Queries provide an approximation to the true quantile, +/- εΦn. In the above, ε is set to 0.001, n is 1000. Minimum and maximum quantiles--0.0 and 1.0--are already precise. The error for the middle query is then +/- 0.998. (This so happens to be the exact quantile, but that doesn't always hold.)

For an error ε this structure will require `T*(floor(1/(2*ε)) + O(1/ε log εn)) + f64 + usize + usize`

words of storage, where T is the specialized type.

In local testing, insertion per point takes approximately 4 microseconds with a variance of 7%. This comes to 250k points per second.

### Misra Gries - ε-approximate frequency counts

Misra-Gries calculates an ε-approximate frequency count for a stream of N elements.
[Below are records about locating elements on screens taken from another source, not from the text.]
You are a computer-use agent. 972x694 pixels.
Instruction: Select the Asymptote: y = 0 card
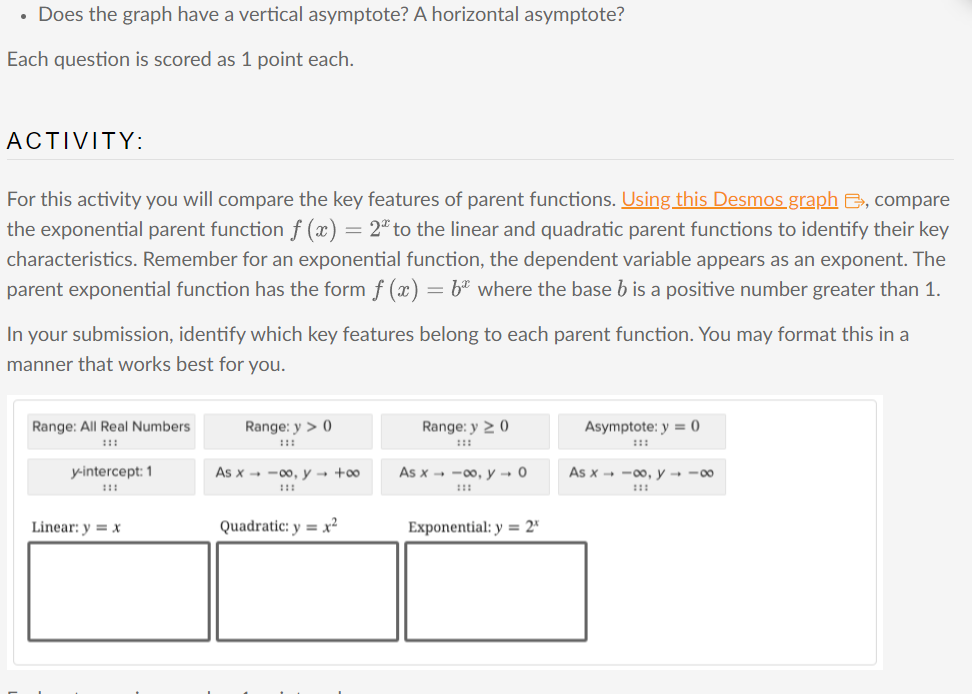tap(641, 425)
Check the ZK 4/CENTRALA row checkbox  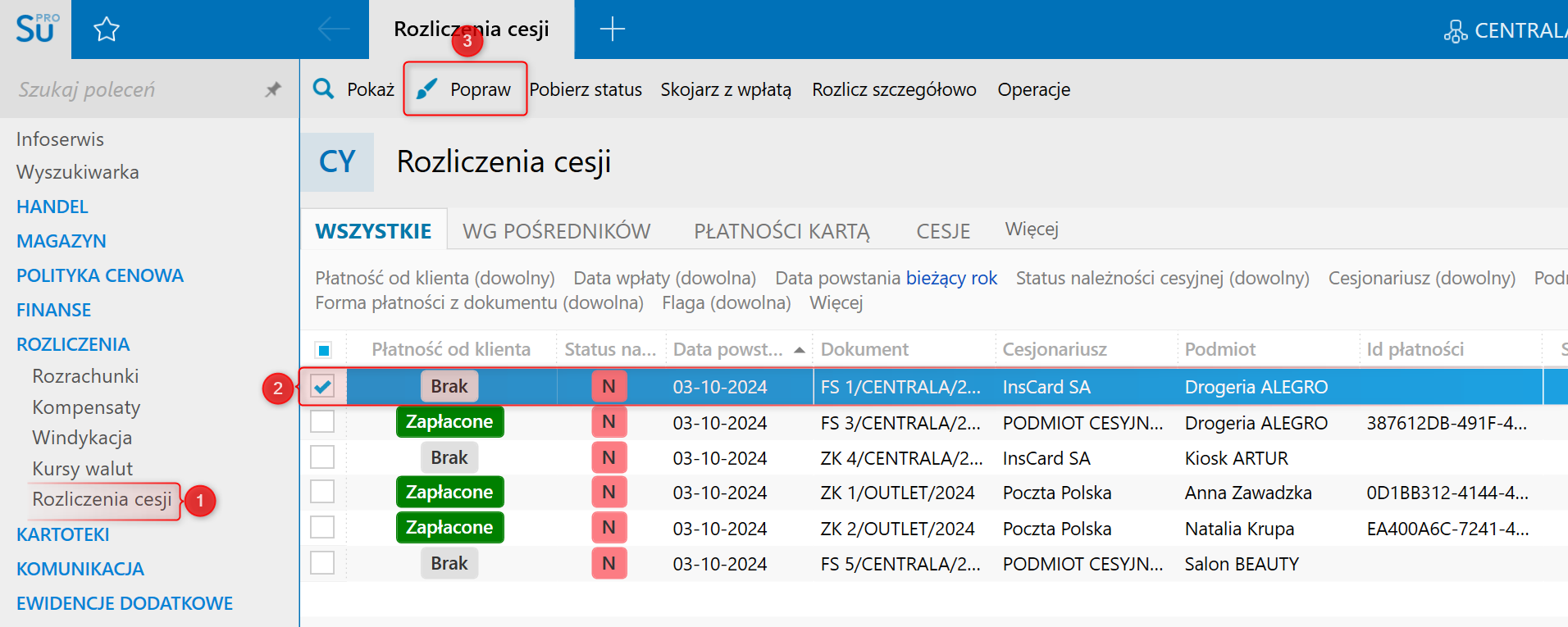click(323, 457)
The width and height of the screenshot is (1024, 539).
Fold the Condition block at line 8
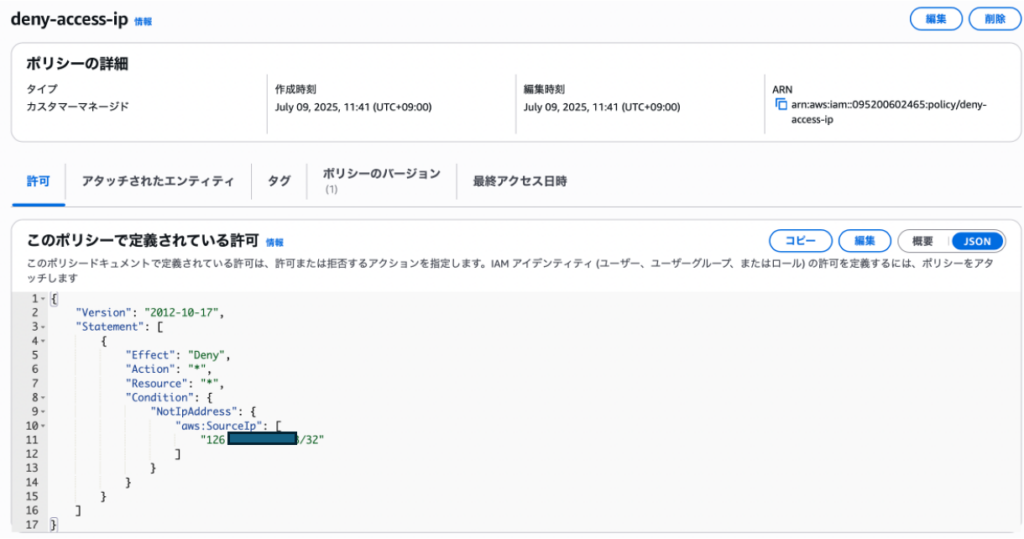point(42,397)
The output is the k most frequent elements.

- the approximate count f'[e] is smaller than the true frequency f[e] of e, but by at most εN, i.e., (f[e] - εN) ≤ f'[e] ≤ f[e]
- any element e with a frequency f[e] ≥ εN appears in the result set

The error bound ε = 1/(k+1) where k is the number of counters used in the algorithm. When k = 1 i.e. a single counter, the algorithm is equivalent to the Boyer-Moore Majority algorithm.

If you want to check for elements that appear at least εN times, you will want to perform a second pass to calculate the exact frequencies of the values in the result set which can be done in constant space.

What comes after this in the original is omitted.